▶ Source data:
>>>>
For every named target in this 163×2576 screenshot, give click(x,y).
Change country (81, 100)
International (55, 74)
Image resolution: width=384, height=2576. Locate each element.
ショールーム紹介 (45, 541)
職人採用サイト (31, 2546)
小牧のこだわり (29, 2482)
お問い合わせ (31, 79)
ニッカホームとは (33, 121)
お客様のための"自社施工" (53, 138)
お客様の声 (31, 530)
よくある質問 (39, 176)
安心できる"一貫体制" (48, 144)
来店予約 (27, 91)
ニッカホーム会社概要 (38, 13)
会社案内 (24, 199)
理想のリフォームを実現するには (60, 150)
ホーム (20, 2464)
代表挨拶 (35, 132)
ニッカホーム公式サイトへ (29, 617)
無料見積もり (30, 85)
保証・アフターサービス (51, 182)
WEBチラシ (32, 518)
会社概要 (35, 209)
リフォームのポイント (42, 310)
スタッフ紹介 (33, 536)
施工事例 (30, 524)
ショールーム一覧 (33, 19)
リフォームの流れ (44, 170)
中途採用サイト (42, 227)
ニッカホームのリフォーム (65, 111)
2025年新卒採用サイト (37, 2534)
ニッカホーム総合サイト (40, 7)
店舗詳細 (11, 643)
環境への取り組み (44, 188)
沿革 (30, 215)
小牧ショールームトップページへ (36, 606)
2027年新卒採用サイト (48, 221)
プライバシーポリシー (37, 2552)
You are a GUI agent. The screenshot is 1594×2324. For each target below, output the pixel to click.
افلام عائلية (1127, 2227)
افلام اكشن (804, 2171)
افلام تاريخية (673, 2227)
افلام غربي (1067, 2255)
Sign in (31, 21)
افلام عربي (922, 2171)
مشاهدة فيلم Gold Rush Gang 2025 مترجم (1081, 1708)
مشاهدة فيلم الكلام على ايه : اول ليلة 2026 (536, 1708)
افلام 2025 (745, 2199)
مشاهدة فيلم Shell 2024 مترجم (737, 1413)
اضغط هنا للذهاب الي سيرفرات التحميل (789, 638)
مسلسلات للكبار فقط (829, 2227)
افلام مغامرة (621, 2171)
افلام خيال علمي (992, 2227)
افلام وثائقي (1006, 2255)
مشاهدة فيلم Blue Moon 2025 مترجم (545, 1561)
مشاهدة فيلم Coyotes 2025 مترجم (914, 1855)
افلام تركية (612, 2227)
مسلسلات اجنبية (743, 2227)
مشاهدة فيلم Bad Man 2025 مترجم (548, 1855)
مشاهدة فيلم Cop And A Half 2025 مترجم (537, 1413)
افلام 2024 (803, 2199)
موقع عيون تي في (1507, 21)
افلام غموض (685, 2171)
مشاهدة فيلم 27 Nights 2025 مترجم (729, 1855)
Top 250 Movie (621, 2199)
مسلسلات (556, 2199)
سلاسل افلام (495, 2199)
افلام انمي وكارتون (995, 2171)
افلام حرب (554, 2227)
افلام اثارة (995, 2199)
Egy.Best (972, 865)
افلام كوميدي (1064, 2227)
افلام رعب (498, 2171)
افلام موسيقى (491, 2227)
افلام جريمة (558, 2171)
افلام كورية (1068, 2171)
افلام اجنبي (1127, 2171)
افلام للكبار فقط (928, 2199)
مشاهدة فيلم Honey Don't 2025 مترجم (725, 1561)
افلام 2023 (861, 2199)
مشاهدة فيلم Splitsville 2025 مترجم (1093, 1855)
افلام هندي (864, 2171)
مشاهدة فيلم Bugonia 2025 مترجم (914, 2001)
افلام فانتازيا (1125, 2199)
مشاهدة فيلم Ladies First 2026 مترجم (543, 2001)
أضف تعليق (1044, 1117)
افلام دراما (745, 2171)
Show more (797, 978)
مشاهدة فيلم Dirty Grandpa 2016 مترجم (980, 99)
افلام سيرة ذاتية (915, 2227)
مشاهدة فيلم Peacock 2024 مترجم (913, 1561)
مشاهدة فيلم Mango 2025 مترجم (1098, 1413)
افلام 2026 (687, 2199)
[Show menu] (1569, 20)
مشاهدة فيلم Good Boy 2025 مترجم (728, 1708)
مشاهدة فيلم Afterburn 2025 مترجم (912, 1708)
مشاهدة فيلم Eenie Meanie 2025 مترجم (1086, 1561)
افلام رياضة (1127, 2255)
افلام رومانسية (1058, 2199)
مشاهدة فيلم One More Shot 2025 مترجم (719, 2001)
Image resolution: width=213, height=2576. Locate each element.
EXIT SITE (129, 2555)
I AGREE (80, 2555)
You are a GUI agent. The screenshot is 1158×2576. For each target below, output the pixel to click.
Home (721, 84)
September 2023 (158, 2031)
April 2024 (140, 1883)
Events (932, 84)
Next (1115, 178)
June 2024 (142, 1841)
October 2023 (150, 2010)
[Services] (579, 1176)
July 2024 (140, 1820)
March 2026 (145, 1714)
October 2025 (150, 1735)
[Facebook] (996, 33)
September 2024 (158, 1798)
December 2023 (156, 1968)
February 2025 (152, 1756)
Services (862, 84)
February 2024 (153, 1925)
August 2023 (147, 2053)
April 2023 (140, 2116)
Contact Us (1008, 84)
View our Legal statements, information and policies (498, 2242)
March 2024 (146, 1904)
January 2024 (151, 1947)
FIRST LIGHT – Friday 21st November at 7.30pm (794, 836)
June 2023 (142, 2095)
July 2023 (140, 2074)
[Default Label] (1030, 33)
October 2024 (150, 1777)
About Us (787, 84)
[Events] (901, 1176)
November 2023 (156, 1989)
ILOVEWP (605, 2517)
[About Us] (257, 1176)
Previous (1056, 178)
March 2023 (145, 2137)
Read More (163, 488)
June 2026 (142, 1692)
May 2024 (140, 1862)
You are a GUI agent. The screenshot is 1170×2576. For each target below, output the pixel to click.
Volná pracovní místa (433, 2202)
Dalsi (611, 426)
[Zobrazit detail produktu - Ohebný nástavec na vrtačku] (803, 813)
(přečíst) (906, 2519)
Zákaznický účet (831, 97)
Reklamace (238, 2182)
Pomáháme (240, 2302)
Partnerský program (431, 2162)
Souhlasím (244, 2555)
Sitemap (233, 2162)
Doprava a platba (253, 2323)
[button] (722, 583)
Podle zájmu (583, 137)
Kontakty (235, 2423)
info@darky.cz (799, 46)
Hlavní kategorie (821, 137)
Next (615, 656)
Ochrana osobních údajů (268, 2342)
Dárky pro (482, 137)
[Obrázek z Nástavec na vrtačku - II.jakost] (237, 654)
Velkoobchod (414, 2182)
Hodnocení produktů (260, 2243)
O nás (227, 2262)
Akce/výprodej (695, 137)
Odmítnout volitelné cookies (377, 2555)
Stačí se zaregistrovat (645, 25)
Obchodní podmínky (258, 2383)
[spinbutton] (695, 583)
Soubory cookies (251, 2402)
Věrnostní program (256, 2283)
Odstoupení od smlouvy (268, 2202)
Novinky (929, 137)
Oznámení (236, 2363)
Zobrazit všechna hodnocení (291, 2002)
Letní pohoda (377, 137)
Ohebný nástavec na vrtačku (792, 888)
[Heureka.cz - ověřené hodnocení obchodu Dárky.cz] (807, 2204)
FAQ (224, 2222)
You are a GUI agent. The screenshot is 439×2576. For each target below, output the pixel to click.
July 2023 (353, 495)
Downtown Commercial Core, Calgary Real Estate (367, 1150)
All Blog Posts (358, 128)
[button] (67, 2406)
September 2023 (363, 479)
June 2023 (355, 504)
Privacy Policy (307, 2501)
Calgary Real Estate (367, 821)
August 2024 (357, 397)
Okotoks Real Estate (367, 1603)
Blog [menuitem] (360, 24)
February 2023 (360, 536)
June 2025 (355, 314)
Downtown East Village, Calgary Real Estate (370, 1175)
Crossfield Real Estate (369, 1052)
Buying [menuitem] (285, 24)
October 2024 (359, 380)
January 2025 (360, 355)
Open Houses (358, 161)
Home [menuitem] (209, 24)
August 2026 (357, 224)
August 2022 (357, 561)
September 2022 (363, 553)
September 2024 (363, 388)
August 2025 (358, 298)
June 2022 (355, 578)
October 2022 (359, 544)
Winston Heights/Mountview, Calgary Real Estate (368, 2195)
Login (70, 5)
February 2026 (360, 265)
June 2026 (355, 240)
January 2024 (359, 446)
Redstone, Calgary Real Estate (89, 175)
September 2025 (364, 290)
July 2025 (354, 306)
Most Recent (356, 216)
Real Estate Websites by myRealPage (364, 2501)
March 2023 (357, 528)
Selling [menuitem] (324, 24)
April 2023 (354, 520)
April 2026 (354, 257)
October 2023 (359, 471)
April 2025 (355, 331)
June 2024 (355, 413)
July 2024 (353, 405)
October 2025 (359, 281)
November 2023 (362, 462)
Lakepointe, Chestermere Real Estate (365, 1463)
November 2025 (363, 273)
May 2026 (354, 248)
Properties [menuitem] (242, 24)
<<<<
▶ What you are asked to do: Each line above from the one with "Odmítnout volitelné cookies (377, 2555)" up to and including the one with "Novinky (929, 137)" must be set down exactly, and no line outside that span may appear.

▶ Response area:
Odmítnout volitelné cookies (377, 2555)
Stačí se zaregistrovat (645, 25)
Obchodní podmínky (258, 2383)
[spinbutton] (695, 583)
Soubory cookies (251, 2402)
Věrnostní program (256, 2283)
Odstoupení od smlouvy (268, 2202)
Novinky (929, 137)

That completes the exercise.